Beyond the Mask, by Albert W. Vogt III

If there are any Christian filmmakers out there who read this blog and are thinking of making a historically based film, please contact me. While recently scouring the various streaming services to which I subscribe, I came across a little film called Beyond the Mask (2015). I suppose because of all the history related material I watch, Amazon Prime suggested this film to me. When I landed on it, I gave the synopsis a cursory once over and dove in. Yikes.
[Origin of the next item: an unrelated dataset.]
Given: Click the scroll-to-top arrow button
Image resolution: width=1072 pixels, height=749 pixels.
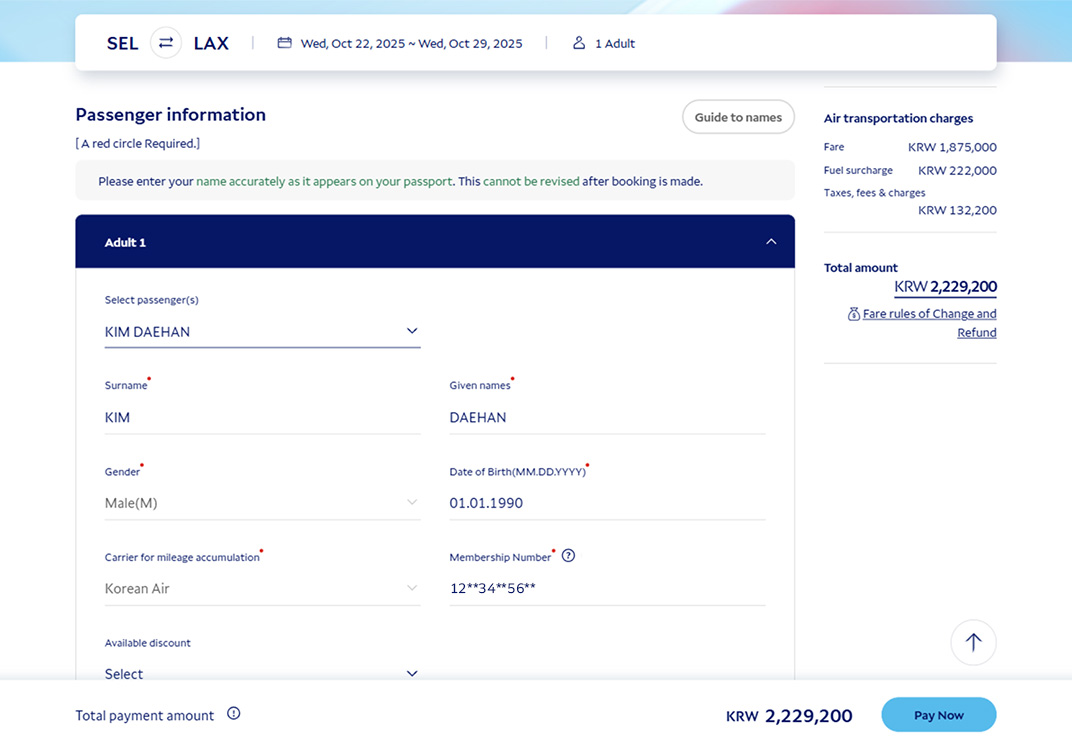Looking at the screenshot, I should pos(973,642).

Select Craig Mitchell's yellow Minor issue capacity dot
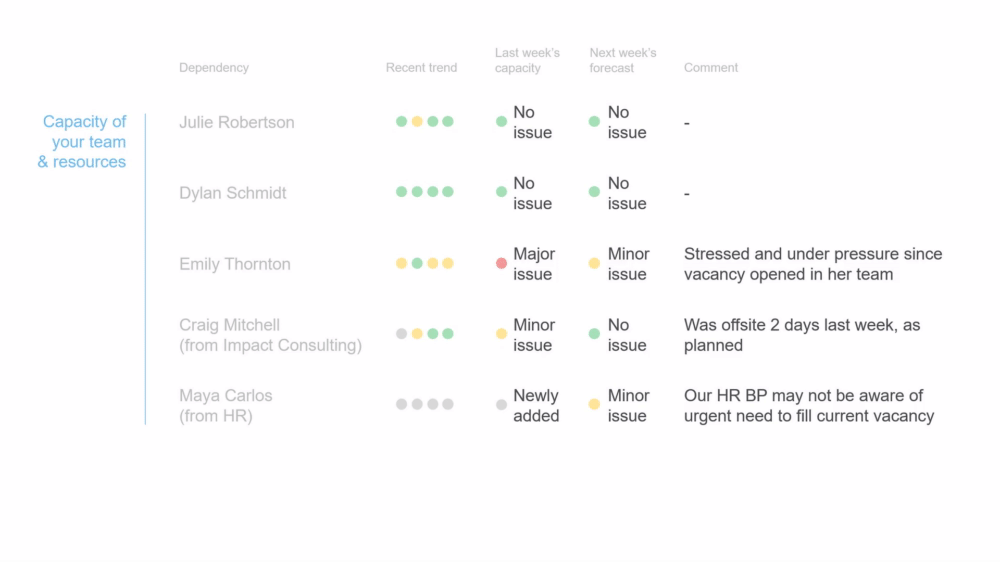pyautogui.click(x=501, y=334)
Beyond the Mask is a strange mash-up of history and Christian themes. Not that those two things cannot go together. Indeed, they do well. But not in this film. In the opening scene we meet the film’s “hero,” William Reynolds (Andrew Cheney), who is an agent of the East India Company. He is on a mission for the head of the very real early corporation, Charles Kemp (John Rhys-Davies), who is seeking to cover his shady dealings in order to influence the English parliament in his favor. Reynolds is to slip in some papers to make everything look above board, while making off with the real ones. Upon returning from a successful trip, Kemp decides to swindle Reynolds out of his earnings and attempts to kill his former servant . . . because Kemp is bad, and greedy, and just mean. Reynolds barely manages to escape with his life, and takes up the identity of a preacher who happens by and helps save his life (at the cost of his own). Stumbling into a nearby village, he decides to take up the preacher’s guise for a time despite knowing nothing of God or how to deliver a proper sermon. In this ruse he meets and falls in love with Charlotte Holloway (Kara Killmer). They genuinely like each other, but there is something about him that she cannot place. Her misgivings are given a name when Reynolds’ past catches up to him in the form of a visit by Charlotte’s uncle, (tell me if you guessed it) Kemp. Charlotte ends up traveling to Philadelphia with her uncle, and Reynolds eventually follows, desiring to make himself worthy of her. Because this movie is what it is, the first place where Reynolds ends up is in the printshop of Benjamin Franklin (Alan Madlane). From there, Reynolds begins to become involved in the Patriot cause, but behind the mask of the Highwayman, a sort of vigilante who is also there to attempt to foil the plans of the East India Company. Eventually Reynolds comes clean to Charlotte, but not before they uncover a plan by Kemp to, get this, blow up Philadelphia using electricity sent through cables to detonate explosives remotely. This is all, of course, to happen on July 4, 1776. But Reynolds is able to rescue Charlotte and stop Kemp from carrying out his act of terrorism.

In the world of Beyond the Mask, electricity is being sent through cables a good seventy years before the invention of telegraphs, and a little over a century before electricity is sent anywhere. We all know of Franklin’s experiments with lightning, and people certainly knew about electricity in the eighteenth century, even how to generate it. But not at this level. If I felt like laughing these days, I would have been rolling around on the ground in hysterics. As the credits were about to roll, there was this strange series of historical facts that I am guessing were put there to lend the movie a little more credence. One of these was about a windmill that was demolished near Philadelphia in the 1840s that had a sunken ship at its base under the water. This is the setting for where Kemp attempts to use electric currents to destroy the City of Brotherly Love. But I promise you when they uncovered this place in the 1840s, they did not find a bunch of “electric equipment” from the eighteenth century there, or an elevator. Yes, there is a powered elevator in this movie. There are a few other historical tidbits that were, to put it plainly, ridiculous. But mainly it was this film’s use of electricity that left me scratching my head.

However, Beyond the Mask was not all ridiculous. Reynolds has a definable character arc, and the mechanism that triggers the change in him is Christianity. When he shows up to take the place of the fallen preacher, he did not know God. In many respects, this is what Charlotte reacts to when at first she is hesitant to accept Reynolds’ marriage proposal. She could tell that there was something false about him. This hesitancy on her part is revealed when they meet again in Philadelphia and she tells him how important is her relationship with God. Initially, he does not know what to say as he feels far from God because of his past sins. It is after being captured, though, that he learns of the redemption Jesus bought for all of us on the Cross that Reynolds comes to understand God’s love. It is through this prism that he is able to truly be the kind of person worthy of Charlotte. Oh, and well done in not wanting to take revenge on Kemp.

I do not know what to make of Beyond the Mask, whether to recommend it or to tell it off. I want to like it more because of the Christian themes, but the other elements are just awful. There is nothing overly violent, and there are no sex scenes. Reynolds and Charlotte barely kiss. Nonetheless, plot convenience equals movie suck, and that is the most glaring problem. I applaud the filmmakers for what they were trying to accomplish. Nonetheless, a little more forethought could have made for a more interesting movie experience, for this reviewer anyway.